PROBLEM STATEMENT: Among the records below, find the lines with the word "Select" and copy them.

Collected data:
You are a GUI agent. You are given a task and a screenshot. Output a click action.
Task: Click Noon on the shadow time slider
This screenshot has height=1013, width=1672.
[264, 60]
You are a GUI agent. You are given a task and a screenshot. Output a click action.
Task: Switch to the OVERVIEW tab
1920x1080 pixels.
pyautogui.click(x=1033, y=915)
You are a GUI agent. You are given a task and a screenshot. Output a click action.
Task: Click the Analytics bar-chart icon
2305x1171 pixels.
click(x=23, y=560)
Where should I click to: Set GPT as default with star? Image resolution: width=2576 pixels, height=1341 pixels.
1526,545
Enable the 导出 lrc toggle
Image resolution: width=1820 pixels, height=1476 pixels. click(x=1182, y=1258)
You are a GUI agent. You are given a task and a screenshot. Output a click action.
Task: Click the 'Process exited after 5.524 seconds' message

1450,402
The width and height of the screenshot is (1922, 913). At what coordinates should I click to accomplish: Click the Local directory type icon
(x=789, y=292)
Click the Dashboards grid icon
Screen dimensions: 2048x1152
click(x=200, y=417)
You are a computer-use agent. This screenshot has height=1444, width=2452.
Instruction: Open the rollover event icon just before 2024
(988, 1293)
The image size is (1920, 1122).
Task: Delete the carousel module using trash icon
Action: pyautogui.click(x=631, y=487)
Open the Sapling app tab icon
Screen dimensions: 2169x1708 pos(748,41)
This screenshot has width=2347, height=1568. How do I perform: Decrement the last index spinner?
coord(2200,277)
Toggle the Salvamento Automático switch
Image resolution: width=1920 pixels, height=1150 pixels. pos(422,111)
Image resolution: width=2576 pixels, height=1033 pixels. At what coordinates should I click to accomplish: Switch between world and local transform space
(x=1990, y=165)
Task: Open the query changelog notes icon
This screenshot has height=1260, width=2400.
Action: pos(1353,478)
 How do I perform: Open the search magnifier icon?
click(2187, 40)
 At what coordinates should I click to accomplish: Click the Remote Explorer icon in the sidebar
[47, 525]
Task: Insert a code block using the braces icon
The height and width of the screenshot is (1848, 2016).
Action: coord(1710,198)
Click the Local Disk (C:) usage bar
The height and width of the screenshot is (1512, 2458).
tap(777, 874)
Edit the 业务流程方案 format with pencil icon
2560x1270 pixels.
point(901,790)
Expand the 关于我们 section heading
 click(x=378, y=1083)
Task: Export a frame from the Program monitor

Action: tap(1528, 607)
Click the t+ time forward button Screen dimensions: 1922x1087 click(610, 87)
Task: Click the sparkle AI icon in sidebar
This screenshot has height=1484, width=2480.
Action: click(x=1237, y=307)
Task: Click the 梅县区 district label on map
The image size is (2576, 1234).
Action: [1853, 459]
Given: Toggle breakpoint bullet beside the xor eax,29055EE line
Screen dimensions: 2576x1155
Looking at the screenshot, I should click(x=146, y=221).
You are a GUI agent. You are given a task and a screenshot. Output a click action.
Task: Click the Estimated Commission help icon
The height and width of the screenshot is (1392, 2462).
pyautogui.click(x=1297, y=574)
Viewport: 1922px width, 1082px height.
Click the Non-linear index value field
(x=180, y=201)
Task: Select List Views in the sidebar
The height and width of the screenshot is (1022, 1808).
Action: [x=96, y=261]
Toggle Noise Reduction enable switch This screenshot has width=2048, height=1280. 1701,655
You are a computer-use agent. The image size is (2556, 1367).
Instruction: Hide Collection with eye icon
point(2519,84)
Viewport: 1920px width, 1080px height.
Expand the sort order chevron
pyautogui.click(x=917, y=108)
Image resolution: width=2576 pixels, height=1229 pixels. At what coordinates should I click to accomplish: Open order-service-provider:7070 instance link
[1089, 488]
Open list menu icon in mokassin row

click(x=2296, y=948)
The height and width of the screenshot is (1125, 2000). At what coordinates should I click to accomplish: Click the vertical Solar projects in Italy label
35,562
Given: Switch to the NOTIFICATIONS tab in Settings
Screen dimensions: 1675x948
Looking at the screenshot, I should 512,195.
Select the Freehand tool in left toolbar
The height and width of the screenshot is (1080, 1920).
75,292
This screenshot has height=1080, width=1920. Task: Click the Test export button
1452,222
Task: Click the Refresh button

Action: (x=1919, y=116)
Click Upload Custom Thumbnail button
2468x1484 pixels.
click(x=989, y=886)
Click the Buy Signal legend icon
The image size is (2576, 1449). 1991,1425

RESULT FOR THIS TASK:
Task: Select List Views in the sidebar
Select the Freehand tool in left toolbar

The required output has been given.